## Document passage
>>
[jira] [Commented] (SOLR-18273) Solr 10.0.0 treats short ZooKeeper leader failover as session-expiration recovery and removes/re-registers live_nodes

Yifei Geng (Jira) Wed, 03 Jun 2026 00:45:09 -0700


    [ 
https://issues.apache.org/jira/browse/SOLR-18273?page=com.atlassian.jira.plugin.system.issuetabpanels:comment-tabpanel&focusedCommentId=18085725#comment-18085725
 ]


Yifei Geng commented on SOLR-18273:
-----------------------------------

I looked into the Solr 10.0.0 source code and the observed behavior appears to 
come from how ZooKeeper connection state events are mapped into ZkController 
recovery logic.

The relevant code paths are:

* org.apache.solr.common.cloud.OnDisconnect
* org.apache.solr.common.cloud.OnReconnect
* org.apache.solr.cloud.ZkController

In OnDisconnect, both Curator SUSPENDED and LOST events call 
ZkController.onDisconnect(boolean sessionExpired):

{noformat}
if (newState == ConnectionState.LOST || newState == ConnectionState.SUSPENDED) {
  onDisconnect(newState == ConnectionState.LOST);
}
{noformat}

So SUSPENDED is passed as sessionExpired=false, while LOST is passed as 
sessionExpired=true.
<<
## Given task
Copy the Solr Jira comment above word for word, in full. Rely on nothing but the Solr Jira comment above.

## Data excerpt
>>
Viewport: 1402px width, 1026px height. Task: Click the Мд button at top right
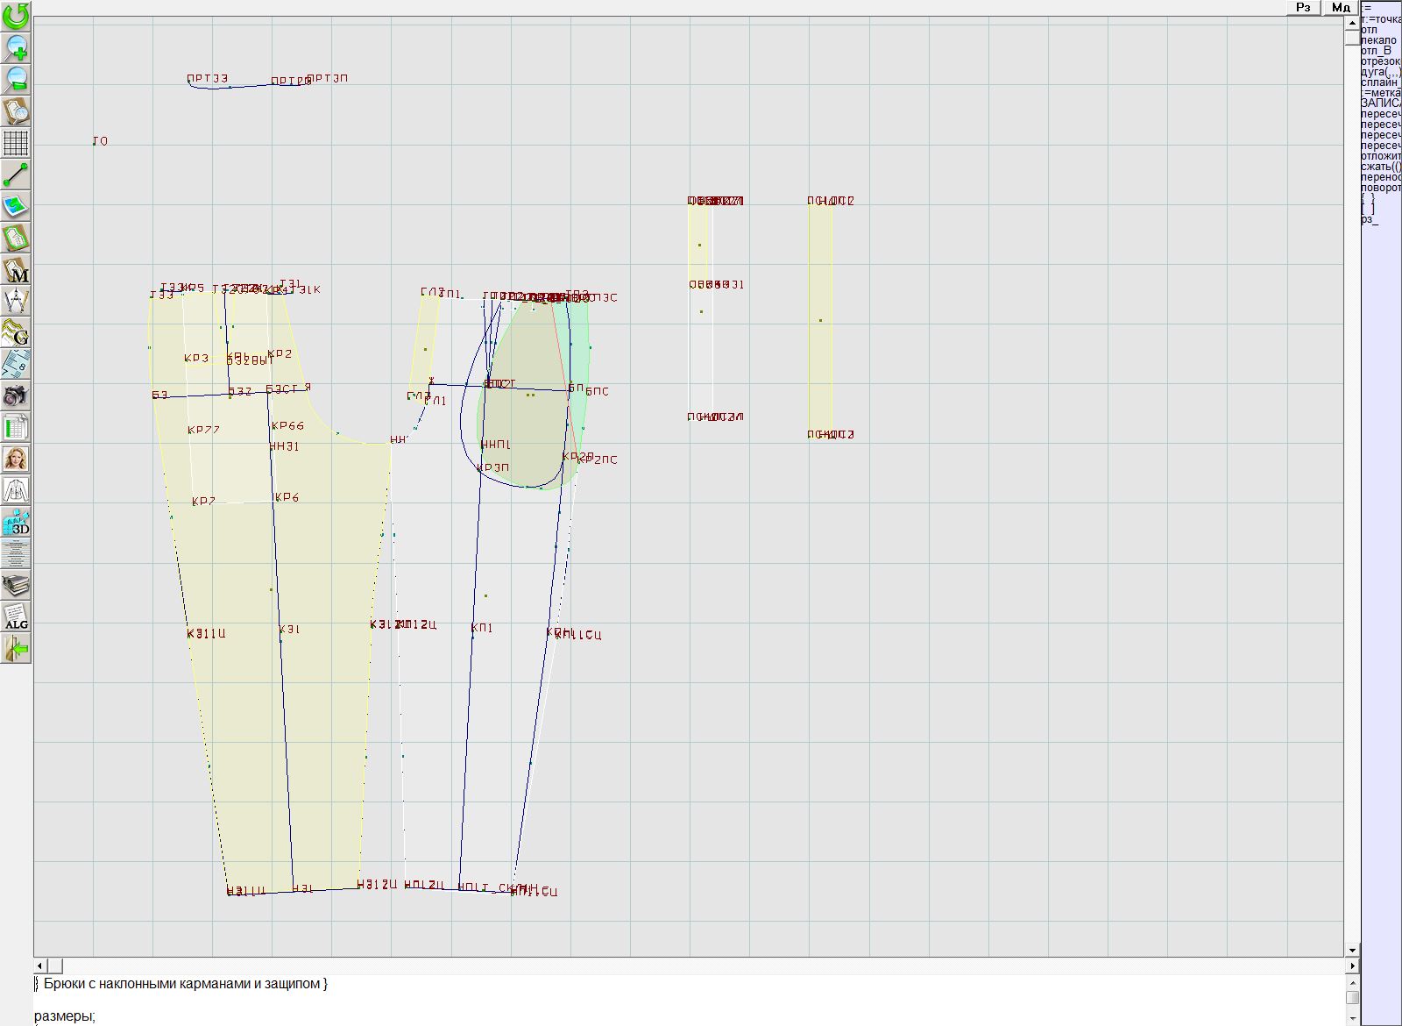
<<
## Result of this exercise
[jira] [Commented] (SOLR-18273) Solr 10.0.0 treats short ZooKeeper leader failover as session-expiration recovery and removes/re-registers live_nodes

Yifei Geng (Jira) Wed, 03 Jun 2026 00:45:09 -0700


    [ 
https://issues.apache.org/jira/browse/SOLR-18273?page=com.atlassian.jira.plugin.system.issuetabpanels:comment-tabpanel&focusedCommentId=18085725#comment-18085725
 ]


Yifei Geng commented on SOLR-18273:
-----------------------------------

I looked into the Solr 10.0.0 source code and the observed behavior appears to 
come from how ZooKeeper connection state events are mapped into ZkController 
recovery logic.

The relevant code paths are:

* org.apache.solr.common.cloud.OnDisconnect
* org.apache.solr.common.cloud.OnReconnect
* org.apache.solr.cloud.ZkController

In OnDisconnect, both Curator SUSPENDED and LOST events call 
ZkController.onDisconnect(boolean sessionExpired):

{noformat}
if (newState == ConnectionState.LOST || newState == ConnectionState.SUSPENDED) {
  onDisconnect(newState == ConnectionState.LOST);
}
{noformat}

So SUSPENDED is passed as sessionExpired=false, while LOST is passed as 
sessionExpired=true.